Sapere quale racchetta usa il pro che stai guardando in TV è piuttosto immediato anche per chi non è particolarmente ferrato sull’argomento, dal momento che il logo della marca fa bella mostra di sé sul piatto corde. Che poi, soprattutto se si tratta di un top player, quella che impugna non sia esattamente la stessa che troviamo in negozio è materia che, almeno qui, lasciamo a specialisti e nerd.
Tuttavia, a parte rare e involontarie volte (quasi sempre involontarie), la palla è effettivamente impattata non col il telaio bensì con le corde, l’elemento dell’attrezzatura dei professionisti decisamente meno mainstrean. Ciò nonostante l’impatto (non solo letterale) sul nostro sport che ha avuto l’introduzione del monofilamento – il primo Roland Garros vinto da Guga Kuerten è stato l’evento di svolta –, per il suo incomparabile snapback, un rapidissimo ritorno delle corde alla posizione originale che garantisce un notevole aumento della rotazione. E nonostante Roger Federer ci spendesse forse quei quarantamila dollari all’anno.
Se Ubitennis ha già esaurientemente trattato il tema dell’evoluzione delle corde e l’impatto (sì, ci piace il termine) sulle finanze del fenomeno di Basilea, questa settimana ringraziamo Grant Thompson, coach di tennis e redattore per l’ATP, per aver postato una foto dalla sala degli incordatori al Dallas Open che potrebbe avere come didascalia “tutto quello che vorreste sapere ma siete troppo pigri per affannarvi in una ricerca”: per ogni tennista, i modelli di racchetta e corde e la relativa tensione.
Se per quanto riguarda i modelli delle corde ci limitiamo a osservare che 11 dei 27 tennisti elencati usano un’incordatura ibrida, vale a dire un tipo differente per verticali e orizzontali, spostiamo l’attenzione sulle tensioni. Ma prima qualche precisazione: i tre loghi sulla sinistra identificano un brand partner sia del torneo sia dell’ATP, due tennisti in fondo alla lista non sono restii a comunicare il modello usato, non ci addentreremo in valutazioni sulla differenza dei modelli e nemmeno dei materiali (leggi il budello, usato da sei giocatori), una tensione più alta garantisce più controllo e una più bassa maggiore potenza. Ecco dunque coloro che in quel di Dallas “tirano” di più e di meno. Molto meno.
In cima troviamo Ben Shelton con 24,5/26 kg e Rinky Hijikata con 25,5. 193 cm per 88 chili di esplosività il primo, 15 (cm e kg) in meno il secondo.

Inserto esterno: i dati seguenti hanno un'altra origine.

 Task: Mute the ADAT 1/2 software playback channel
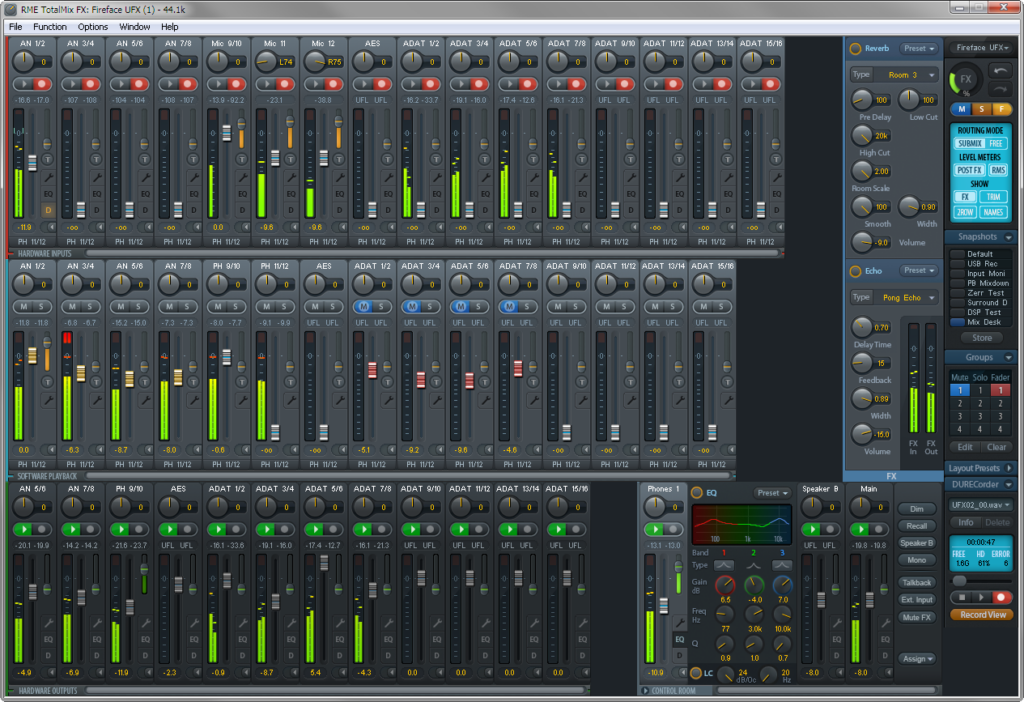363,307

Tra i tennisti più in vista del gruppo, vediamo Tiafoe con 19, Paul con 22,5/24, il monomane Eubanks con 22, Thompson con 23, Nishioka con 24,5/23,5. Non ci sono più le tensioni di una volta, signora mia, quando anche molti tennisti di quarta categoria (che non si chiamava così negli anni ’90) si avvicinavano ai 30 chili. Tirando così il monofilamento, peraltro, le probabilità di dire addio al gomito sono parecchio alte.
Chi non rischia affatto è il vero eroe di questo elenco, Adrian Mannarino, che invertendo l’ordine diventa primo per distacco con i suoi 9,5 kg, nove chili e mezzo, quasi dieci meno di Frances, il secondo più… lasco. Certo, si sapeva che il trentacinquenne francese, ora nel momento migliore della sua carriera, ama tensioni non troppo superiori ai retini da pesca, ma vederlo scritto nero (blu) su bianco fa sempre il suo effetto.
Tempo fa Mannarino aveva spiegato che per riuscire a controllare la palla con quella fionda che si ritrova in mano “basta abituarsi”: forse non è qualcosa alla portata tutti, ma attorno al 2012 Adrian si era visto costretto a prendersi del tempo per cambiare l’impugnatura del dritto a causa di un dolore invalidante e apparentemente senza soluzioni mediche, quindi la capacità di adattamento non gli manca. Però un dubbio ci rimane, in attesa dell’occasione di porre direttamente a lui la domanda: quando rompe una corda, come se ne accorge?